Data supplied:
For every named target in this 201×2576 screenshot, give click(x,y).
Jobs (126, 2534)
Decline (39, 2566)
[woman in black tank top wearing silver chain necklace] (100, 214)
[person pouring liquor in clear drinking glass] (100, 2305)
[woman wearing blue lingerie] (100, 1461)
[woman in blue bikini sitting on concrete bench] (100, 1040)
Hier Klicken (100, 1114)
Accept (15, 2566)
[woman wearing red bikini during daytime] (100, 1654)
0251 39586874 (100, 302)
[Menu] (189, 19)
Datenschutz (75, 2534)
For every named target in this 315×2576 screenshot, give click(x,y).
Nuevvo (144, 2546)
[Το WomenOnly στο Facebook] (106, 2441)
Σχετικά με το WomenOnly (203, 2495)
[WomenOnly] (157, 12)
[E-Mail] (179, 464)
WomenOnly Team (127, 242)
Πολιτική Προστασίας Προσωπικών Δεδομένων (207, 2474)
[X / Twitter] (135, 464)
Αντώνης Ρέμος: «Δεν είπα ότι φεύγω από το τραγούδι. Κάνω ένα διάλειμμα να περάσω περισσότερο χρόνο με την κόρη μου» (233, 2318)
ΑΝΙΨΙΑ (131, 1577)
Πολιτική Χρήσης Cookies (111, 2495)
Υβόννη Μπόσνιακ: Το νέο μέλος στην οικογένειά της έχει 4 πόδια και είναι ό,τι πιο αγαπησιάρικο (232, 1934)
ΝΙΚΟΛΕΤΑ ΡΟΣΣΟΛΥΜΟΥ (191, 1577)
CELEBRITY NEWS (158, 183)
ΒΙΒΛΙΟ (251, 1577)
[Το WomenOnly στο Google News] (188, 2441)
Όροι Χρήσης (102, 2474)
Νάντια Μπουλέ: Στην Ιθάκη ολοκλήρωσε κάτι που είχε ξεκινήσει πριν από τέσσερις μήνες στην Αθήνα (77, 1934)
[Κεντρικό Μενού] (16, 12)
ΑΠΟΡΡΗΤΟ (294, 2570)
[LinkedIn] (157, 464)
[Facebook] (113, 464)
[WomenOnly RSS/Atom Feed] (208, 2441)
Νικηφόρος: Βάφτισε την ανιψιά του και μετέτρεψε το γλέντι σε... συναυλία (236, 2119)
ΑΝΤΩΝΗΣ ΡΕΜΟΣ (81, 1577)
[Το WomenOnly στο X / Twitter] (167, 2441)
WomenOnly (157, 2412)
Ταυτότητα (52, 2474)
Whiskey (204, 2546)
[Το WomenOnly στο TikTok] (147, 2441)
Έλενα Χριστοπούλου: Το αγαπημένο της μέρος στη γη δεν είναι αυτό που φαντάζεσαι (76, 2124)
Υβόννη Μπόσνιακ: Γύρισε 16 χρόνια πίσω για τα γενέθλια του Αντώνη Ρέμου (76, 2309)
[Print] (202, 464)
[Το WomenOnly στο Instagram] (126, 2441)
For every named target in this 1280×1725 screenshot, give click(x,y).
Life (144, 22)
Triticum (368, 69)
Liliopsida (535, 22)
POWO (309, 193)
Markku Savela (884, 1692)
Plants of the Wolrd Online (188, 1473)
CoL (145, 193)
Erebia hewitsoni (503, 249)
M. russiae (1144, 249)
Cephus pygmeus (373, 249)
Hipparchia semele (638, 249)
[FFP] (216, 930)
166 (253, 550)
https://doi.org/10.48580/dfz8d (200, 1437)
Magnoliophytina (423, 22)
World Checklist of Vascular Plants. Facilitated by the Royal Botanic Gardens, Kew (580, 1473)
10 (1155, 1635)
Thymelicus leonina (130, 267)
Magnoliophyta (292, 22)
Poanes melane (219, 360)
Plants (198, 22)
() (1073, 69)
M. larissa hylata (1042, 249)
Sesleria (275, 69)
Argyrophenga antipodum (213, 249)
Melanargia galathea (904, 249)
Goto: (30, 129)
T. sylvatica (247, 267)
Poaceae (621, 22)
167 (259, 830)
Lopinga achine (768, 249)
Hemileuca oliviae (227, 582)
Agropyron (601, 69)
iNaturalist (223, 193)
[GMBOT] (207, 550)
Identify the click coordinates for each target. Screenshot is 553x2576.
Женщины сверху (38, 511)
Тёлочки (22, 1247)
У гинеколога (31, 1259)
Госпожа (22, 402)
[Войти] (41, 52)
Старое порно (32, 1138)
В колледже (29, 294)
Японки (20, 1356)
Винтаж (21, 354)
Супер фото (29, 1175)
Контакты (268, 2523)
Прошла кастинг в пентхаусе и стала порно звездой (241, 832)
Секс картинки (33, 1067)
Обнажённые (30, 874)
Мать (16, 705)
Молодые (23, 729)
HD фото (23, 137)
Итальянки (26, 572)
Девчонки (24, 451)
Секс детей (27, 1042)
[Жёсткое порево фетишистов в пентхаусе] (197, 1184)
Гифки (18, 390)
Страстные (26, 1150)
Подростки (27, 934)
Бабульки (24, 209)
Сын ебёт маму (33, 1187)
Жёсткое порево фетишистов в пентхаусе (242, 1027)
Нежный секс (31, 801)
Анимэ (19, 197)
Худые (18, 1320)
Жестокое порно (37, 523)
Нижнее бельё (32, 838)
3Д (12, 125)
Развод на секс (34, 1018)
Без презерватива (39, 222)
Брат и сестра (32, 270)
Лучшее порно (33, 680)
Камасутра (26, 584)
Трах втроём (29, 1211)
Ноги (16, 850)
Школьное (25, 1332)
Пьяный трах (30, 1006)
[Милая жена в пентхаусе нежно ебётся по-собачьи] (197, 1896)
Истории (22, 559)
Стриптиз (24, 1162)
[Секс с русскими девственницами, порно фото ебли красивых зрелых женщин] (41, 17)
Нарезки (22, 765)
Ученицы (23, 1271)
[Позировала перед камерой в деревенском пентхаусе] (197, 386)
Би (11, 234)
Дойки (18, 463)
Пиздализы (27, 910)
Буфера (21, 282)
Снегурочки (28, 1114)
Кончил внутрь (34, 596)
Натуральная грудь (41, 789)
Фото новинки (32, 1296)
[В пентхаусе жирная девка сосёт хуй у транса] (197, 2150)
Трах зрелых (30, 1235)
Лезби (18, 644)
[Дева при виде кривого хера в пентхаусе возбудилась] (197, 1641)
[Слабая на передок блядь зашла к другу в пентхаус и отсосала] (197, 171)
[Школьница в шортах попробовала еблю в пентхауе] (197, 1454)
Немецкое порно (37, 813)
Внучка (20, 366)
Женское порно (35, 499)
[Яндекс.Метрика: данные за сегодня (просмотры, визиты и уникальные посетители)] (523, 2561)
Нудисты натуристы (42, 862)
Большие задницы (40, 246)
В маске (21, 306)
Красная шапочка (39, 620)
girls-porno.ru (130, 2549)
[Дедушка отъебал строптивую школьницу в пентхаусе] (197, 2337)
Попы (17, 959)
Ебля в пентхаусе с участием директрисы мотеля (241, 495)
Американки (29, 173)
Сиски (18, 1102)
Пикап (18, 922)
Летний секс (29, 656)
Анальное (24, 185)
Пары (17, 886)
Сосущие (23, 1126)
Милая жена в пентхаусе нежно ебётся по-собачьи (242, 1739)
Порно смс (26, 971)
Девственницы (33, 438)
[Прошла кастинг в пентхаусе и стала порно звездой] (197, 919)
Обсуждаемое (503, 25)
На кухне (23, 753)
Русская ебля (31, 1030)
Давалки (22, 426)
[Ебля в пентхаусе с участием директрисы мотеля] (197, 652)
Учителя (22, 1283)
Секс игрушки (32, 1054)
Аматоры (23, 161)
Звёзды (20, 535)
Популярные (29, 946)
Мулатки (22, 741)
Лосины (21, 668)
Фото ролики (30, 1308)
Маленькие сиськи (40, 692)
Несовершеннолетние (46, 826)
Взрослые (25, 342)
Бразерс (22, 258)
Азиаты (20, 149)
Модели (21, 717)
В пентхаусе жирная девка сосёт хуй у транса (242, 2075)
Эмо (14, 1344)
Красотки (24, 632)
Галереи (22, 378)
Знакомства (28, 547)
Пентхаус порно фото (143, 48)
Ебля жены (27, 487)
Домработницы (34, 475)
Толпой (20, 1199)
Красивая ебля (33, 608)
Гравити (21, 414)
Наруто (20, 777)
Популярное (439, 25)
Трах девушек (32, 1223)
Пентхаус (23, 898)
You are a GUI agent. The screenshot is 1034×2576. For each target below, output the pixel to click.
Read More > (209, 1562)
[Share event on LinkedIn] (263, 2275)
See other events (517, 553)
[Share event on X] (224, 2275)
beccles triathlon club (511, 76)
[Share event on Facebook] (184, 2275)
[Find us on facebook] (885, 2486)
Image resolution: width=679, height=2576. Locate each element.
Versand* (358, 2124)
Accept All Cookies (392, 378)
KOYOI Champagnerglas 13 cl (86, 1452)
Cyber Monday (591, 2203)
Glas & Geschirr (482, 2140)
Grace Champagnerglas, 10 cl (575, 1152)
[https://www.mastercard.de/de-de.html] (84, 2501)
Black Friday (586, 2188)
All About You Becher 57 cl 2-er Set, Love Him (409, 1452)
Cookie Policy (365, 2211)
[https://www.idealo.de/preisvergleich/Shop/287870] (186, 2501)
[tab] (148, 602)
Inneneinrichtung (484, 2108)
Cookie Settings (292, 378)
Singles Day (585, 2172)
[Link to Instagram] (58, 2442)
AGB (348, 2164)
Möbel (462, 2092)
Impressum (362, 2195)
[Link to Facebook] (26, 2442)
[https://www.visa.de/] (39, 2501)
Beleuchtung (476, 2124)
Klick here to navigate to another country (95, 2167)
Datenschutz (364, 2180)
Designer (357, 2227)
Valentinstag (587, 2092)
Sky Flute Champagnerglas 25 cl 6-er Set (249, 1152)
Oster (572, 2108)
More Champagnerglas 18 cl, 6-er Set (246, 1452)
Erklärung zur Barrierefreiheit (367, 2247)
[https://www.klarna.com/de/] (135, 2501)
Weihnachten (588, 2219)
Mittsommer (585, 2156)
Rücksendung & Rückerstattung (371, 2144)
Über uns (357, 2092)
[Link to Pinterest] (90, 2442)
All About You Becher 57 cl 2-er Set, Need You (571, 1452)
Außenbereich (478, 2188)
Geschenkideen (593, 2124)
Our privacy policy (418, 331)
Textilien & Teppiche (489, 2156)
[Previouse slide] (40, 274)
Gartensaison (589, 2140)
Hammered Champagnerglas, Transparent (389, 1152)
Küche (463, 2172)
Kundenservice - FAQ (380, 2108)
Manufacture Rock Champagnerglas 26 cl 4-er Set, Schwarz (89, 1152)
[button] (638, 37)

Work to complete:
Quote the records above exactly, from the first line through the line containing "Datenschutz (75, 2534)", and nothing more.

Solved problem:
For every named target in this 201×2576 screenshot, give click(x,y).
Jobs (126, 2534)
Decline (39, 2566)
[woman in black tank top wearing silver chain necklace] (100, 214)
[person pouring liquor in clear drinking glass] (100, 2305)
[woman wearing blue lingerie] (100, 1461)
[woman in blue bikini sitting on concrete bench] (100, 1040)
Hier Klicken (100, 1114)
Accept (15, 2566)
[woman wearing red bikini during daytime] (100, 1654)
0251 39586874 (100, 302)
[Menu] (189, 19)
Datenschutz (75, 2534)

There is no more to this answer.